Kyle Cordes wrote:
To try to track down the udpcast corrupt file problem, I ran some more tests. This time I used a ~50GB file, a sender, and only 1 receiver.
side bytes sender: 53687091200 receiver: 53686091776
In all of my large-file runs, udp-receiver comes up a bit "short", it missing some of the data, never "long".
I created a 50 GB test file with predictable text data in it, suing this ugly little program:
#include <stdio.h>
// 16 bytes per entry. // int main(void) { long long gb = 1024 * 1024 * 1024; long long m = 50 * gb; long long i; for(i = 0; i<m; i+= 16) { printf("%.15lld\n", i); } }
so that I could easily look at the files. I found that the received file ended with the same data as the sent file; in other words, the problem is *not* a matter of terminating early, or other finishing-out process.

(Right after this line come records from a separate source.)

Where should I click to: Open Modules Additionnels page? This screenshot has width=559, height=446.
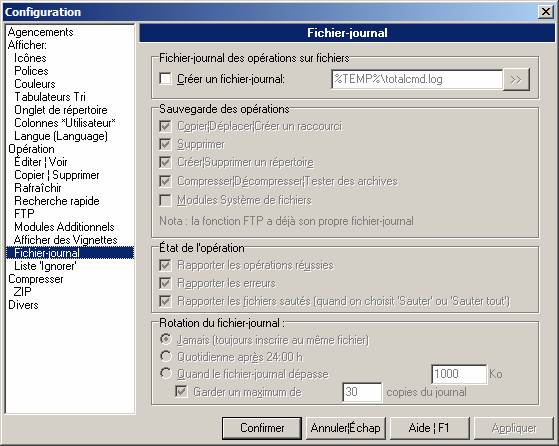click(x=64, y=227)
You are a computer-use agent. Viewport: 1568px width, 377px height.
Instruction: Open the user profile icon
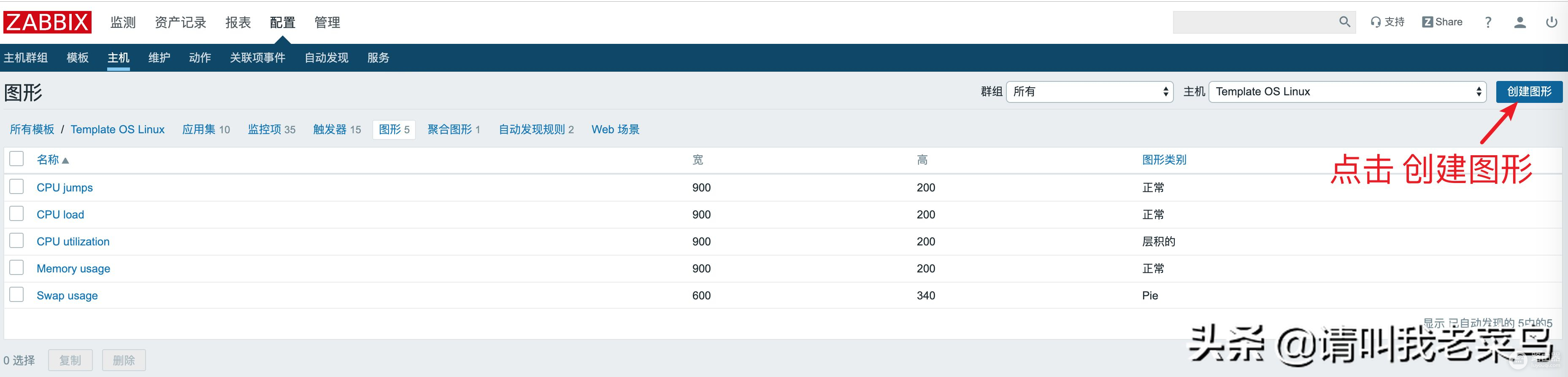[1519, 22]
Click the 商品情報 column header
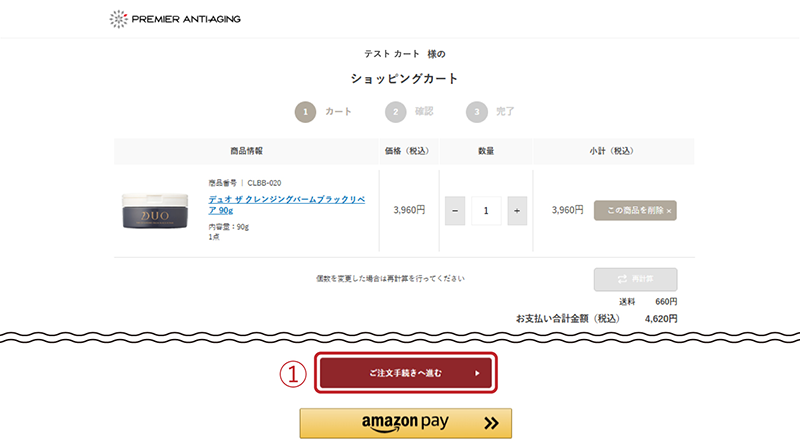This screenshot has height=448, width=800. pyautogui.click(x=246, y=151)
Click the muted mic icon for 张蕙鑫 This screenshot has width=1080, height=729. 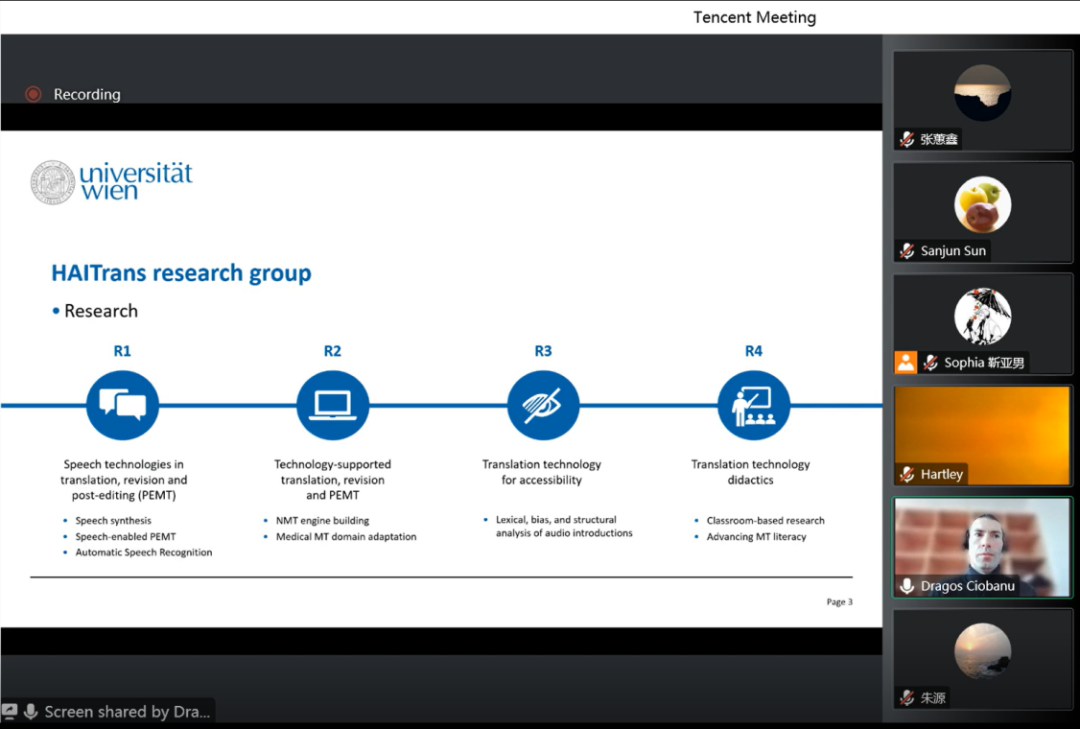(x=907, y=139)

Rather, it's much earlier. According to "cmp":
differ: byte 2098176010, line 131136001
That's a little under 2 GB of the way in to a 50 GB file.
Strangely, I ran repeated tests with 10 GB files, and didn't get any corruption.

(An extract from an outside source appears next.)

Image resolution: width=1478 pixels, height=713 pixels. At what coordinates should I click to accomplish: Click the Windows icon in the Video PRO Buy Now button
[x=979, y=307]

Alain - it would warm my heart to see you ack these messages, even if you don't have a solution at hand.
I do get your messages, but for the moment I am somewhat busy on some other project (preparing the release of mtools version 4 with Unicode support). However, in some two weeks time I'll be more available to check out what is going on.
The strange thing is, we do use udpcast for duplicating entire disks, most of which are larger than 50GB by now, and we never did notice any ill effect. A large piece of data missing in the middle would have been pretty obvious, but we've never have seen any of this so far.
So apparently, it only happens under certain circumstances... and we need to understand what exactly these circumstances which are triggering this are.
I appreciate your work on this subject, and I'm pretty confident that within a couple of more tests, you'll have identified what is going on (... making it easier for me to fix...)
One suggestion (careful: this may take some time, and needs *huge* amounts of diskspace): try running udpcast under strace (strace -fo log.send udp-sender ... and strace -fo log.recv udp-receiver ...), and try to locate the system calls around the place where the missing data occurs (strace output should have reads and writes whose parameter is your textual data. The stretch of output between the reading or writing 000002098175984 and 000002098225152 is the interesting one here...
Actually, to be precise, as udpcast reads and writes in largish chunks, you'll not see a read or write for every line. So the last read or write before the error will probably have a number less than 000002098175984, and the next write will have a number larger than 000002098225152, but you get the gist of it.
Another weird thing is that although the problem happens relatively "early" in the file, it only occurs for certain minimum file sizes... just as if the file was being corrupted after the fact (say, after 10GB have been transferred.) It might be interesting to do a cmp midway through and see if the difference is already there "from the beginning..." (for instance, you may start your cmp as soon as your receive file reached size 2GB...)
And, do several runs with the same input file always produce the error at the exact same spot?
Regards,
Alain